Figure 8

PRL induces binding of STAT3 and STAT5A to the GAS site in the distal LKB1 promoter region. (A) Nuclear extracts from MDA-MB-231 cells cultured for 24 hr without or with 100 ng/mL of PRL were added to binding reactions with a labeled LKB1 promoter probe spanning the GAS site and subjected to EMSA. Arrows indicated the formation of two specific complexes (SC1 and SC2), with PRL enhancing SC2 and decreasing SC1 (lanes 2 and 3). Nuclear extracts were pretreated with unlabeled GAS probe ranging from 1-4 pmol (lanes 4, 5, 6), unlabeled mutated GAS probe (GASmut) (lane 7), or unlabeled nonspecific (NS) probe (lane 9). (B) Nuclear extracts from cells pretreated with WP1066 for 2 hr prior to adding PRL for 24 hr were incubated with labeled probe, demonstrating reduced SC2 formation. Arrows indicate free probe (F) and a non-specific (NS) from probe alone. EMSAs in (A) and (B) represent results from at least two independent experiments. (C) and (D) represent ChIPs with anti-STAT3 and anti-STAT5A antibodies. A region spanning the putative GAS site in the distal LKB1 promoter region was PCR amplified from input, antibody-, or normal rabbit IgG-immunoprecipitated chromatin from untreated (-PRL) or treated (+100 ng/mL of PRL for 24 hr) MDA-MB-231 cells. (C) ChIP-quantitative real-time PCR validated the effects of PRL on STAT binding to the GAS site in the LKB1 promoter.
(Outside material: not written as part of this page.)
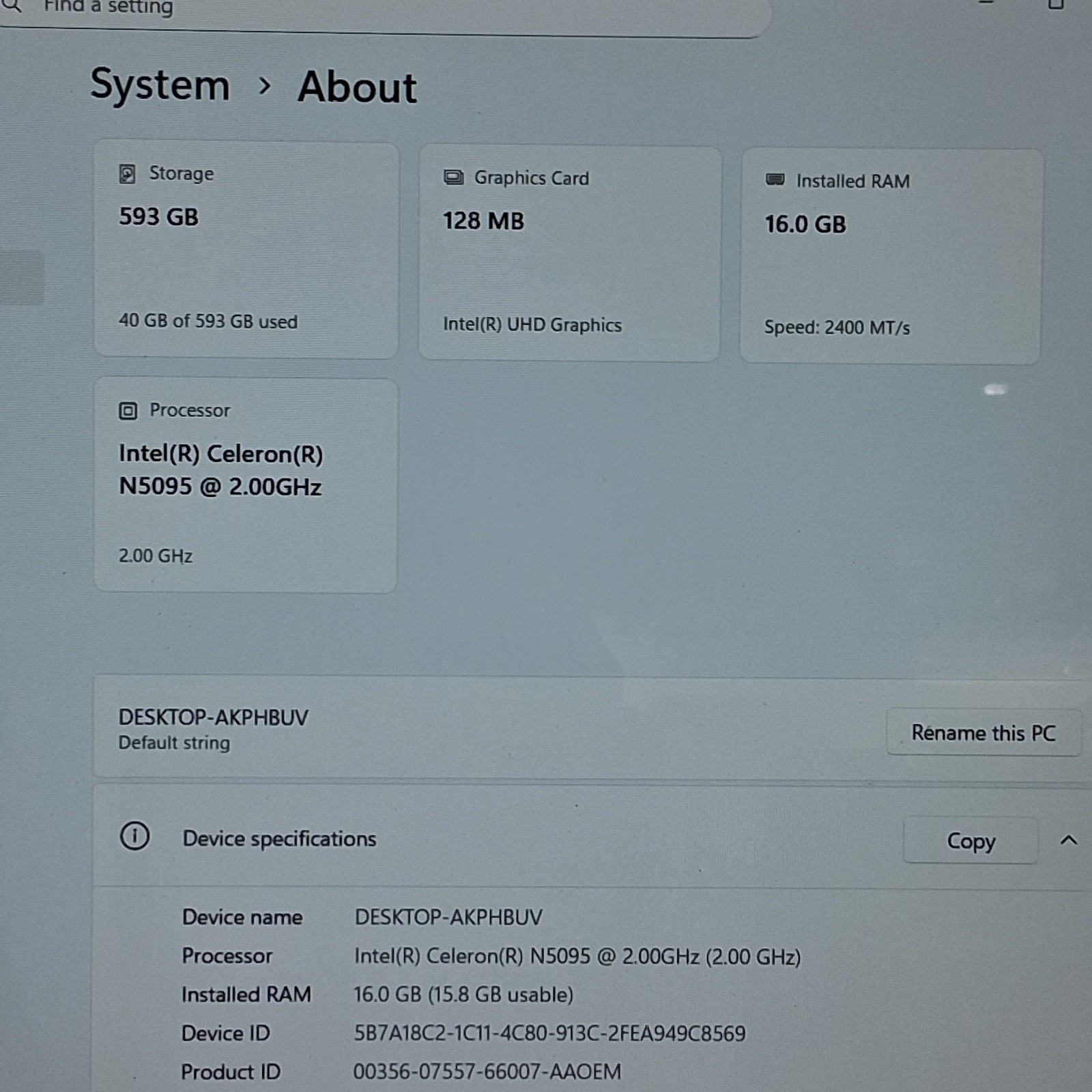Click the DESKTOP-AKPHBUV PC name heading

click(214, 717)
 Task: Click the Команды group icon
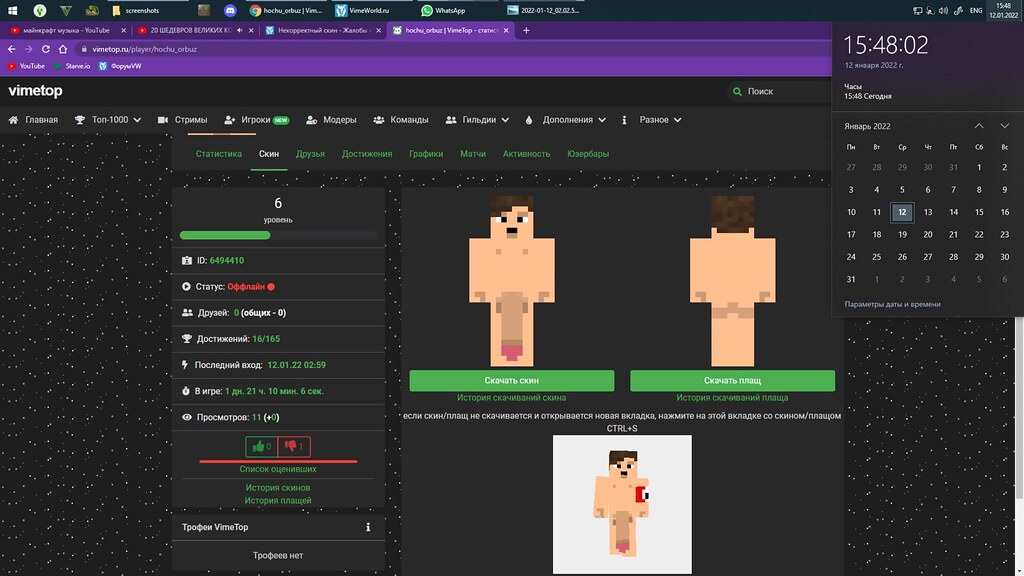coord(379,120)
STAT3 binding was reduced by WP1066, and PRL-enriched STAT5A binding was reduced by WP1066 and the STAT5 inhibitor. Results are expressed as fold enrichment relative to IgG normalized to a negative binding region. Different letters denote significant differences between treatment groups (p<0.05), representing results from two independent experiments. (D) ChIP PCR products analyzed by agarose gel electrophoresis confirmed the presence of one specific band at 184 bp enriched in the +PRL group.